There are two main factors that feed this image. Exploiting the US reaction to the September 11 events, a group of regimes in the region began to narrow the ceiling of freedoms and liberties of their citizens (which had little margin to start with). Thus, the corrupted power structure whose systems contradict in principle democratic precepts felt that it was becoming stronger by contributing or demonstrating cooperation in the war against terrorism, which is also a good excuse for oppressing those who oppose the regime. Since the Islamic movements in most cases represent the sole credible opposition, the war against terrorism frequently became a war against Islamists. As for the Arab and Islamic element that feeds this confrontational vision of civilizations, it is of course agitated by the lack of any settlement of the Palestinian-Israeli conflict by the international community. The pain and suffering of a people that have lost 78 percent of their land and who continue to remain at the mercy of a shameful occupation goes on.

The irrefutable reality is that the Palestinian cause is central vis-à-vis Arab public opinion and its relationship with the West, in general, and with the US, in particular.
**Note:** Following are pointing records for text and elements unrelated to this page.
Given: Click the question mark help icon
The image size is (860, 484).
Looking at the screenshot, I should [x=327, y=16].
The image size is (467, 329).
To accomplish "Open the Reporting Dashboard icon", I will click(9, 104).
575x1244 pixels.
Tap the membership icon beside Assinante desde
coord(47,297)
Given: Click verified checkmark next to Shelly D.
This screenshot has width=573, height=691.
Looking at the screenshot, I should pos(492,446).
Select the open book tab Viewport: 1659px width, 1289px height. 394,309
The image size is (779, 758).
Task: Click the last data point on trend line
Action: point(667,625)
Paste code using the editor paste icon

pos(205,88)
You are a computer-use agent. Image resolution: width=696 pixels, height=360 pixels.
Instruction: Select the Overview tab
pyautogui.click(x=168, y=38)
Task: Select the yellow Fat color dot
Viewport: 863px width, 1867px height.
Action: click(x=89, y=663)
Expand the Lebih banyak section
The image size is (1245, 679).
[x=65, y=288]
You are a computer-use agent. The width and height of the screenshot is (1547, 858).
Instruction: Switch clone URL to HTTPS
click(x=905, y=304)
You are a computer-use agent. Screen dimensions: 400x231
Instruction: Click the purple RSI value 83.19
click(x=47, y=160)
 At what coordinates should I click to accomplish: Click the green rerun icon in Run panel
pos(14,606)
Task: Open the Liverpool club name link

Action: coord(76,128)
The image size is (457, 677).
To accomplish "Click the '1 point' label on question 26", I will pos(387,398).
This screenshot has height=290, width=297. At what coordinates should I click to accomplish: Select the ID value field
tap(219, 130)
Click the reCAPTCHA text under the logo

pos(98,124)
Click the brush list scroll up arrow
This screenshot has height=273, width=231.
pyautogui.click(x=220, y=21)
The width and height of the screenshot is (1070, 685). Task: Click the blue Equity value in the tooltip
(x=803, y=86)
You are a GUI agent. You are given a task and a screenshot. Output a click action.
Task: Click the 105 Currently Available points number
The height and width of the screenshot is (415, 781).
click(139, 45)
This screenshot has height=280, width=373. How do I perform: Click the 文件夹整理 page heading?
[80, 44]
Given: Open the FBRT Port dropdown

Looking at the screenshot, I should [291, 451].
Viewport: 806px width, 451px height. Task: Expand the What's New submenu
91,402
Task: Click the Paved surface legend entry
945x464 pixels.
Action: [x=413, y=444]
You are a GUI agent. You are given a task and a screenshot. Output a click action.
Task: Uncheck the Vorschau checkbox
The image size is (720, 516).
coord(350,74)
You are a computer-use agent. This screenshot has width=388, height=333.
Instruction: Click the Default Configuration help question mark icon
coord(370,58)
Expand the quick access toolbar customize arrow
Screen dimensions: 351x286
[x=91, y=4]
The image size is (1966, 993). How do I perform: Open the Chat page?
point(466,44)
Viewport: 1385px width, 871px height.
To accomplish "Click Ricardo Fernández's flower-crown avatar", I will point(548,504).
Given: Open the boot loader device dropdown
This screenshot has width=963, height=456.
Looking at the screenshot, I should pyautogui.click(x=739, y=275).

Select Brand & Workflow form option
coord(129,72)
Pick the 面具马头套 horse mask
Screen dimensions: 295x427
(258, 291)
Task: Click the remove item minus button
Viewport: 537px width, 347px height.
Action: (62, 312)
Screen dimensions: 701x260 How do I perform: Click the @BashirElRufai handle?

The similarity and congruency of the positions of US President George W. Bush and Israeli Prime Minister Ariel Sharon and the hegemony of the Israeli right-wing lobby over US foreign policy have convinced some Arab citizens that a peaceful and just settlement of the Palestinian-Israeli conflict is only an illusion.

In the same context, the war on Iraq and its occupation, accompanied by United Nations indifference, has consolidated the idea that the US defies international law when it comes to its own interests. And this perception, of course, obliterates any credibility afforded the many speeches averring global values and the need to respect international law.

On the other hand, will the Americans learn something of value from the problems that they are facing in Iraq? The simplistic tendencies of the US administration have run headlong into the complexities of the Middle East region. Will the current situation imposed by force, such as that in Iraq today, require US decision-makers to change their vision for the region? Will they be afforded better understanding of the dimensions of Palestinian society so that one will be able to ask whether there is real interest and concern about our region? We certainly hope so.